Houseplants
- Danny Scuderi

- Mar 21, 2020
- 2 min read

I have this succulent in my apartment that looks like a cross between a whimsical garden and a velociraptor. If Sunset Magazine had a Benign Nightmares section, this would fit right in. It’s fun to look at and does all of the emotionally healthy things that houseplants do. But, it didn’t always look like this.
A year ago, I bought it at an Oakland garden store. It was a great deal at $3, as most things are. Sitting in this tiny pot was a tightly wound fibonacci spiral an inch and a half tall. Small but mighty. Best of all, it would add some green to my living room and didn’t require a lot of fuss.
Over the next few months, though, I noticed that it was taking to its new home well, albeit not as tightly wound as it had started its life; the new leaves (Do succulents have leaves?) were growing longer and more spread out, as if it was turning into a new plant entirely. Sitting in this pot was fleshy green evidence of before and after Life with Danny.
In the time since, I have come to accept this--celebrate it even. It is unique. It adds character. It is not what I expected. And, it reminds me of dinosaurs.
Students are similar. They leave their home life, a completely different environment, and come to school daily. When they get here, in many ways they are different. They learn. They grow. They evolve. And sometimes they act like dinosaurs.
Kids act in sometimes-predictable ways. The adventure, though, is in the unpredictable. It’s in how they manage stress and how we can course-correct along the way. It’s in how they adapt to the classroom, to the playground, to the mean words and to the opportunities to lead. Our job is to guide and to advise and to see how they, themselves, grow.
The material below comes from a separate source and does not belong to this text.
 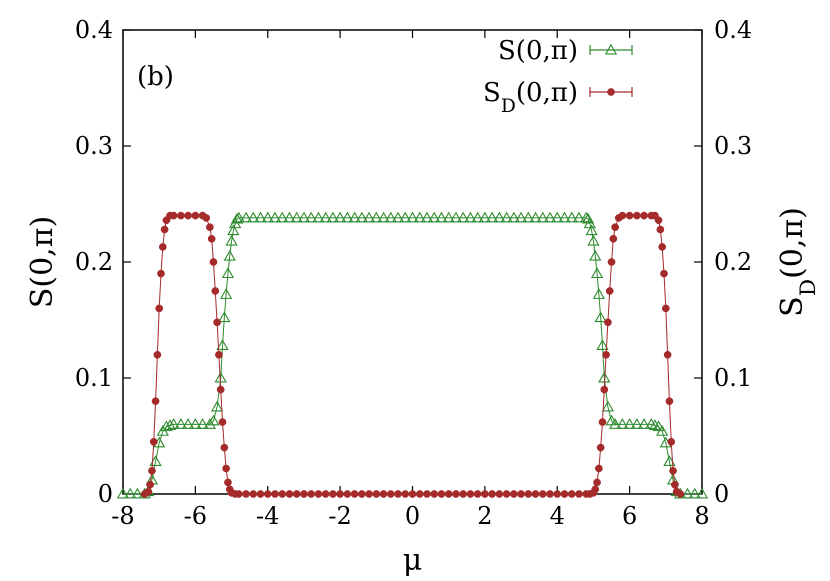 What do you see at coordinates (630, 516) in the screenshot?
I see `x-tick-label: 6` at bounding box center [630, 516].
This plant has evolved in real time, adapting to whatever change in environment has made it so. In doing so, it has become an interesting Dr. Seuss-type addition to my home. I thought I was getting one thing, and it has become another. Rather, it has become both. It’s an amalgam of before and after. Kids, too, are some enigmatic combination of home and family and school and learning. They are not the before or the after. They are the during.